_Data excerpts:_

- Opening Delimiter -

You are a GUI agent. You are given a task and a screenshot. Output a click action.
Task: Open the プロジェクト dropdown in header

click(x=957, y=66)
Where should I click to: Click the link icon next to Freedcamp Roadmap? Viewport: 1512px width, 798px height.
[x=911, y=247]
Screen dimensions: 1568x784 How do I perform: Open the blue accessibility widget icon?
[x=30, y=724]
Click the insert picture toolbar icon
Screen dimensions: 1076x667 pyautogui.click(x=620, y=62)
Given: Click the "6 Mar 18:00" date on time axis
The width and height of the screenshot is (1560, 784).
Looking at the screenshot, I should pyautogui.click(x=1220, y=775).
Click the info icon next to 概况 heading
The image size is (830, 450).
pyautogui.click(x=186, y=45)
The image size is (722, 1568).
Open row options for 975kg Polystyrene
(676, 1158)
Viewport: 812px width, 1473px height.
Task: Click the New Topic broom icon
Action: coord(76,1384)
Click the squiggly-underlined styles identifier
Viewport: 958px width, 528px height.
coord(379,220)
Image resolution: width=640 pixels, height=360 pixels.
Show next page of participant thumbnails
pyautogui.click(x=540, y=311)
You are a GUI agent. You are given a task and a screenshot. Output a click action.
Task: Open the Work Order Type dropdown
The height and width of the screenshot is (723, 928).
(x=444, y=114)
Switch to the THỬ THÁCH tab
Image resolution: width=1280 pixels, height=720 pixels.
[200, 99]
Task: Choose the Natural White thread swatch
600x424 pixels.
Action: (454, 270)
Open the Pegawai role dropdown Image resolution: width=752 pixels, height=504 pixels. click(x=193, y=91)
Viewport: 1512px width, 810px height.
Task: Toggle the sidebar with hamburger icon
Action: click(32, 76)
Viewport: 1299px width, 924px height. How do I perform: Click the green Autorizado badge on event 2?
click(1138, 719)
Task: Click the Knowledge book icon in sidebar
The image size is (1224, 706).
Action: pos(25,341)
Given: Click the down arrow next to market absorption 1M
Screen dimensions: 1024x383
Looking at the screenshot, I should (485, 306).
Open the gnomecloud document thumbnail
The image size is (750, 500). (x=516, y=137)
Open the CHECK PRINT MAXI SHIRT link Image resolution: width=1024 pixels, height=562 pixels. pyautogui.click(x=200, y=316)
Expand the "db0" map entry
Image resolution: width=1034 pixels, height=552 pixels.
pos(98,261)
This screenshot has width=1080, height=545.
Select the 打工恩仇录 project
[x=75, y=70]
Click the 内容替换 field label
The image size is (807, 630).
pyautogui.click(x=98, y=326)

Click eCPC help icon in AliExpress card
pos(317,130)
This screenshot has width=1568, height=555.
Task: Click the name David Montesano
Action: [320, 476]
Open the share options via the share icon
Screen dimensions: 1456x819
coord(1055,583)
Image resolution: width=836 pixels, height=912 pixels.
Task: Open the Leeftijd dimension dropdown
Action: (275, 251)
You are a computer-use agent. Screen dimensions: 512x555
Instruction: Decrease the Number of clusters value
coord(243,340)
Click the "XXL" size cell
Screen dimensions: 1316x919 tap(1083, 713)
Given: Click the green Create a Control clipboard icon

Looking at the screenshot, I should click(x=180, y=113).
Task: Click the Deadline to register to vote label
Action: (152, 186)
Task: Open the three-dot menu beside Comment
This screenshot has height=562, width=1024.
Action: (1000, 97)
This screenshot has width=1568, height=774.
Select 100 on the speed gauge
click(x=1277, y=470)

- Closing Delimiter -

_Work request:_ The lines above, from the first through the one containing "on time axis", must be restated word for word, with nothing added.

_Exercise solution:_
You are a GUI agent. You are given a task and a screenshot. Output a click action.
Task: Open the プロジェクト dropdown in header

click(x=957, y=66)
Where should I click to: Click the link icon next to Freedcamp Roadmap? Viewport: 1512px width, 798px height.
[x=911, y=247]
Screen dimensions: 1568x784 How do I perform: Open the blue accessibility widget icon?
[x=30, y=724]
Click the insert picture toolbar icon
Screen dimensions: 1076x667 pyautogui.click(x=620, y=62)
Given: Click the "6 Mar 18:00" date on time axis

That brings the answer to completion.